(Leave a comment for a chance to win a sweet new Metolius Contact Hangboard!)
After you’ve been climbing for awhile, most people tend to gravitate towards a certain a style. It might be a kind of hold your prefer, movements you enjoy, a rock type you like, etc. As such, it’s not uncommon ton find ourselves avoiding the things we aren’t good at, or don’t like.
Personally, my weakness is small holds. I dealt with a string of finger injuries for several years, and that has had the end result of me being unable to bring myself to crimp anything, no matter how small the hold is. I open hand almost everything, and have next to no crimp strength to speak of.

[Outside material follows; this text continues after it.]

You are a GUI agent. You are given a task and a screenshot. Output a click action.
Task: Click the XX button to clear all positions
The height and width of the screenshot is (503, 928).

Worse, I also have a mental hang up about using small holds, as it’s hard for me to think I can use them without getting injured, and I’d just rather not do a specific route than risk the downtime that comes with an injury. But I know as I push myself to be a more complete climber, I need to move beyond this weakness, and I’ve found hangboarding to be the best method for working on this in a systematic and controlled way. (For more resources on this topic, see the post about Ramping up Your Training.)
So what is it for you? What’s your climbing kryptonite, the thing you need to work on to make you a more well-rounded climber?
Leave a comment and you’ll be entered to win the new Metolius Contact Hangboard. Even if finger strength isn’t your weakness, it’s something we can all work on, and this is a great way to do it. We’ve had the Contact up in our gym since November and it’s been an incredible training tool. Click the ad below to find out more, and be sure to leave a comment for your chance to win!
Contest closes on 3/31/13, one entry per person. Winners will be chosen by random drawing through the Splitter Choss super computer. If you won last month, you can’t win this month. Folks affiliated with Splitter Choss aren’t allowed to enter, more fine print, etc, etc, etc.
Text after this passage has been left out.